Now to look at age let's create another column of car age doing 2026-year

In [None]:
df['Age'] = 2026 - df['Year']

In [None]:
temp_df = df.copy()
temp_df['Age_Brackets'] = pd.cut(temp_df['Age'], 
                                 bins=[0, 1, 2, 3, 4, 5, 6, 7, 8, 100],  # Fixed: proper bin edges
                                 labels=['1', '2', '3', '4', '5', '6', '7', '8', '9+'])

# Calculate average price 
price_by_age = temp_df.groupby(['Category', 'Age_Brackets'], observed=True)['Price'].mean().reset_index()
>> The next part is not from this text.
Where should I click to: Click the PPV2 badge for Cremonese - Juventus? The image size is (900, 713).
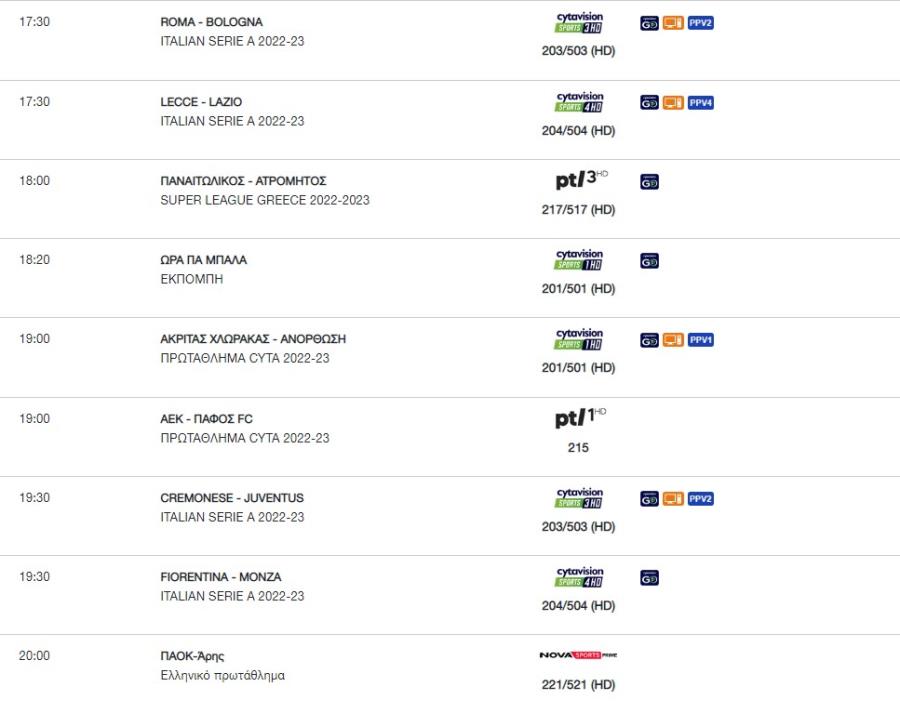[x=700, y=499]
plt.figure(figsize=(14, 8))
for category in ['Budget', 'Mid-Range', 'Premium', 'Luxury']:
    data = price_by_age[price_by_age['Category'] == category].copy()
    baseline_price = data['Price'].iloc[0]  # First age bracket
    data['Pct_Loss'] = ((baseline_price - data['Price']) / baseline_price) * 100
    
    plt.plot(data['Age_Brackets'], data['Pct_Loss'],  
             marker='o', linewidth=2.5, markersize=8, label=category)

plt.xlabel('Car Age (years)', fontsize=12)
plt.ylabel('Price Loss (%)', fontsize=12)
plt.title('Percentage Price Loss by Car Age Across Categories', fontsize=14, fontweight='bold')  # Fixed: changed title
plt.legend(title='Price Category', fontsize=11)
plt.grid(True, alpha=0.3)
plt.axhline(y=0, color='black', linestyle='--', linewidth=1)
plt.tight_layout()
plt.show()

In those two graphs we can see how mileage has a big impact on all categories, while age affects the middle and luxury range the most.

Finally let's look and see if power correlates linearly to price.

In [None]:
sns.jointplot(data=df, x='Power_hp', y='Price', kind='reg',line_kws={'color':'red'}, height=10)
plt.xlabel("Power")
plt.ylabel("Price (€)")
plt.show()

From this graph we can see that power correlates well with cars under 100k, but we got some outliers of cars with high price value but not so much in power.

## 2.3 Features Analysis 

Let's now look at some pie plots of categorical values and how they are distributed

In [None]:
columns_to_plot = ['Full_Service_History', 'Fuel_Type', 'Body', 'Non_Smoker_Vehicle', 
                   'Gearbox', 'Drivetrain']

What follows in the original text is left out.